▶ **EXERCISE**
Collect all lines from the listing that include the string "will".

▶ **DATA EXCERPTS**
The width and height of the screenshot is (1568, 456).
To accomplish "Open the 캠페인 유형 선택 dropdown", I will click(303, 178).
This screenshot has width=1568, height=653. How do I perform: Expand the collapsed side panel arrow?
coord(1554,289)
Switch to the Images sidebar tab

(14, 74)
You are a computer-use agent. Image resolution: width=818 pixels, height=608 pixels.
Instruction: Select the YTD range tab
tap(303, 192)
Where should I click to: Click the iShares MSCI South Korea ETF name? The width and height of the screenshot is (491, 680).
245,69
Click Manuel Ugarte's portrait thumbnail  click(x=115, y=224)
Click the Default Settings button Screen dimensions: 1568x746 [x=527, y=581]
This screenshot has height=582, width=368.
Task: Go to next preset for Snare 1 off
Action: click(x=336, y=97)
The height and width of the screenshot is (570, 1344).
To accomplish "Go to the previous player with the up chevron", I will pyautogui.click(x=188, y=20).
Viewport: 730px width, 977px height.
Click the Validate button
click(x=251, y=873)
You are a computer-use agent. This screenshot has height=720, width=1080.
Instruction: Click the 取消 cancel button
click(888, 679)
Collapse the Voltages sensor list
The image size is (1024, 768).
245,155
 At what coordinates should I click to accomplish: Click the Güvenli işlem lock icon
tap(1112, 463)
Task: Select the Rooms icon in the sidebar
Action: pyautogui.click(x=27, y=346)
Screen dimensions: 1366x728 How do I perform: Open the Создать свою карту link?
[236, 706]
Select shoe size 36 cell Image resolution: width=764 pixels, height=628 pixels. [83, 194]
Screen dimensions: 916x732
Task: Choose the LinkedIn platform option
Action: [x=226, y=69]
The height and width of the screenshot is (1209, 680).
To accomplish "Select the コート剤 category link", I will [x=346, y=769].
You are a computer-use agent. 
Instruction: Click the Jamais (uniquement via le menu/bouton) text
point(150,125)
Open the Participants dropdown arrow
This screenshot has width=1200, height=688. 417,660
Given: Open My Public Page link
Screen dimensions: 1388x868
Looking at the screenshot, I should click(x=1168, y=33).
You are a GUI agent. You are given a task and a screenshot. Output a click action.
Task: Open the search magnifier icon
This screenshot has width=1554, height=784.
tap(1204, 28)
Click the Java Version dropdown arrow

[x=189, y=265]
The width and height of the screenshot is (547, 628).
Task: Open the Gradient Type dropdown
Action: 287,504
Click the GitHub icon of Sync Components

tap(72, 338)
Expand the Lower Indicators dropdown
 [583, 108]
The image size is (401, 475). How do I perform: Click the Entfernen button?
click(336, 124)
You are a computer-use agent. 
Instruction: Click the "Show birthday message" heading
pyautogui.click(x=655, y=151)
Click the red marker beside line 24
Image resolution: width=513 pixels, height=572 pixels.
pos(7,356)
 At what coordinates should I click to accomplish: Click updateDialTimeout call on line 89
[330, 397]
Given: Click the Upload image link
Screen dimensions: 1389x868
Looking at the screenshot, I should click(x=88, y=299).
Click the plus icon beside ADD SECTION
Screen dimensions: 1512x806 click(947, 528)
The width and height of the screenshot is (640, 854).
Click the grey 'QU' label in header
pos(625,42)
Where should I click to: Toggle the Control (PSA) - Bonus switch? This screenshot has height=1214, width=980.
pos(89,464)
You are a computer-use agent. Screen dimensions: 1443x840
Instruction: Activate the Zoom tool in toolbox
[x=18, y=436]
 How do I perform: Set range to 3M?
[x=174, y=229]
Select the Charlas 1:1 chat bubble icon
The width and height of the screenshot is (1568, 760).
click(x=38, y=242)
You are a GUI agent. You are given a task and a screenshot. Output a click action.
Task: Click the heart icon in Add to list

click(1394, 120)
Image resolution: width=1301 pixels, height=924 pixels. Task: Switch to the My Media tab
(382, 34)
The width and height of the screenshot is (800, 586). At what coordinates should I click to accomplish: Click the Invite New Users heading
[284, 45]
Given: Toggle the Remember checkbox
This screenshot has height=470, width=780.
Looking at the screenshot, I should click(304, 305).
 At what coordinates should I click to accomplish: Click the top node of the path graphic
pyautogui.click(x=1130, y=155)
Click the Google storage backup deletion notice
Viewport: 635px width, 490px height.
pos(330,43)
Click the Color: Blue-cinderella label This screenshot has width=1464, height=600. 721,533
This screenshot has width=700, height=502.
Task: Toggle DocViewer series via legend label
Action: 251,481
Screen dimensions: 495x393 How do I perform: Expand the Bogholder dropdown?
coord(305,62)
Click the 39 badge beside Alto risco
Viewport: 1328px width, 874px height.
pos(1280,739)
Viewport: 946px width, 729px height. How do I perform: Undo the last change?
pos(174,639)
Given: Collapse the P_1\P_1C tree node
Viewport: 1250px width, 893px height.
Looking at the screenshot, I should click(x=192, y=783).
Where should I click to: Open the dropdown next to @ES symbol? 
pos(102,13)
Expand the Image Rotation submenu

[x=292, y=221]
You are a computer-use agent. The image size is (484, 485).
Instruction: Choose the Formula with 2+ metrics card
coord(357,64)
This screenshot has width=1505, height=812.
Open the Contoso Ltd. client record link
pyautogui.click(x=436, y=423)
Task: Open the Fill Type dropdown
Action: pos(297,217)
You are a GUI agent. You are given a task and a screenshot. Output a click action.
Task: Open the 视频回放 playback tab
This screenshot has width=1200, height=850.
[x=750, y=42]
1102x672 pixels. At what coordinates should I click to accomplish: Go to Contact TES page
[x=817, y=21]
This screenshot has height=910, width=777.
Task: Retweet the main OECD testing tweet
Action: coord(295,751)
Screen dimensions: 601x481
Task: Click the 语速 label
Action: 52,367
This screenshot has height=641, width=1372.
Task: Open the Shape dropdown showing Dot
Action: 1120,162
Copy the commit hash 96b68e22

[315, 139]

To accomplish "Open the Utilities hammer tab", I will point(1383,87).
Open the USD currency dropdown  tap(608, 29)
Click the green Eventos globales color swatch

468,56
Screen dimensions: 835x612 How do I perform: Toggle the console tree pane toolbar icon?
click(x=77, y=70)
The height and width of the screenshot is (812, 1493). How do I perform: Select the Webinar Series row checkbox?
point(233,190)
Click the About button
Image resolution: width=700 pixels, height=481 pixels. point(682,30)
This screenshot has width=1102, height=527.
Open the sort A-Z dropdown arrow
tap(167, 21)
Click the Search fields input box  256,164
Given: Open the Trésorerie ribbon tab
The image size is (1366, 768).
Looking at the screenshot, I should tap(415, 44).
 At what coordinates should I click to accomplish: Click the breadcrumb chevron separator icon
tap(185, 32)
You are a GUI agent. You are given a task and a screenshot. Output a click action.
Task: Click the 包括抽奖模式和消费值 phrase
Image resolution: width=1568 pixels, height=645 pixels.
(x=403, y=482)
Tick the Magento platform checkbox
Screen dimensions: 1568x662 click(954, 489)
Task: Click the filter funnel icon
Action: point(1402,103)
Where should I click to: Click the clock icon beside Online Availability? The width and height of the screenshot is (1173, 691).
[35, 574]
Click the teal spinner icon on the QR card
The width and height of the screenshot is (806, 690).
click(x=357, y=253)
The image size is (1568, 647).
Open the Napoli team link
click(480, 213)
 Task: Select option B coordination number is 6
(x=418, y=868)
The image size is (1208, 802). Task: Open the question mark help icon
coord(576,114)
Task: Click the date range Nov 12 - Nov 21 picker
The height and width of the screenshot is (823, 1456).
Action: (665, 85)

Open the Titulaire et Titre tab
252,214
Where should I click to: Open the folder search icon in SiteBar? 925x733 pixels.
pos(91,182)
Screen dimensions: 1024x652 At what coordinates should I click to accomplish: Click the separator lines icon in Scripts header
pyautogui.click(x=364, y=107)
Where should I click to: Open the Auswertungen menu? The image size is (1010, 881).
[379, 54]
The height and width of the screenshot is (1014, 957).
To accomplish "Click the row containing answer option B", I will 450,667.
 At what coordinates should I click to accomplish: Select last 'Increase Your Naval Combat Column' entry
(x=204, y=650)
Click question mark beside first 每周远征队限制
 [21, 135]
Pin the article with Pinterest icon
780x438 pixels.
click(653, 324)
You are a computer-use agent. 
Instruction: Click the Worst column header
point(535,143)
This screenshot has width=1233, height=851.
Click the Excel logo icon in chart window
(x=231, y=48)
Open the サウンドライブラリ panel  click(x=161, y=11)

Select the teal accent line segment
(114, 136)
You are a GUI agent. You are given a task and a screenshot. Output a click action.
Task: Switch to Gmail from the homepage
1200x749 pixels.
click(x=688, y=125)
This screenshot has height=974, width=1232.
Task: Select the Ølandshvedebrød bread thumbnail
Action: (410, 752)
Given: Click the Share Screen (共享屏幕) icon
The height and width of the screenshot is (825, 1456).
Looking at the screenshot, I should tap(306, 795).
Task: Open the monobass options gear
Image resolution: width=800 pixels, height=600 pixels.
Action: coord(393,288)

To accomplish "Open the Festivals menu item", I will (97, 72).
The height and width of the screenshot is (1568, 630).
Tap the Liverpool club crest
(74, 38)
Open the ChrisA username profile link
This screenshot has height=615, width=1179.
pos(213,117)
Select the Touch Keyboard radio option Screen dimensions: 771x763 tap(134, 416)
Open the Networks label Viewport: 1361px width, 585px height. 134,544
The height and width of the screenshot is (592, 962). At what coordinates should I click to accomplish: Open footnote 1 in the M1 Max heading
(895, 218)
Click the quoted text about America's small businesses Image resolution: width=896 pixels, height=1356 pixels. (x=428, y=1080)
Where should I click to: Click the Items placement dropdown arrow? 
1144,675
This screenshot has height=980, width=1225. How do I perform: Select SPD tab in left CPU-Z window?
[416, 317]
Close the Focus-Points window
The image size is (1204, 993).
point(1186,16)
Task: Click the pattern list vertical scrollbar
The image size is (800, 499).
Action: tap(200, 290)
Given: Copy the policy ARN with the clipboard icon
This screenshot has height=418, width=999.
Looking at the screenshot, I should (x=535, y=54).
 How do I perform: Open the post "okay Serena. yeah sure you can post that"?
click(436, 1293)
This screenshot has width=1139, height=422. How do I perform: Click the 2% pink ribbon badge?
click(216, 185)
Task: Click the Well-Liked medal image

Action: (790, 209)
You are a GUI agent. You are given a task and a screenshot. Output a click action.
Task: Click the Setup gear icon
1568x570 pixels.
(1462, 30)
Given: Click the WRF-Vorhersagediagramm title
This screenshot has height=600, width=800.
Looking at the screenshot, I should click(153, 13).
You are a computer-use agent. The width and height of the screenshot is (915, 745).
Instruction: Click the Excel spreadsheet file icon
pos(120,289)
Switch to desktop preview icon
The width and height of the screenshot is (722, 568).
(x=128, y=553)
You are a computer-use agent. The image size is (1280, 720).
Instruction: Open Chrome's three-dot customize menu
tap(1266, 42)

▶ **FINISHED TASK**
To accomplish "Open the 캠페인 유형 선택 dropdown", I will click(303, 178).
To accomplish "Go to the previous player with the up chevron", I will pyautogui.click(x=188, y=20).
To accomplish "Select the コート剤 category link", I will [x=346, y=769].
To accomplish "Open the Utilities hammer tab", I will point(1383,87).
To accomplish "Click the row containing answer option B", I will 450,667.
To accomplish "Open the Festivals menu item", I will (97, 72).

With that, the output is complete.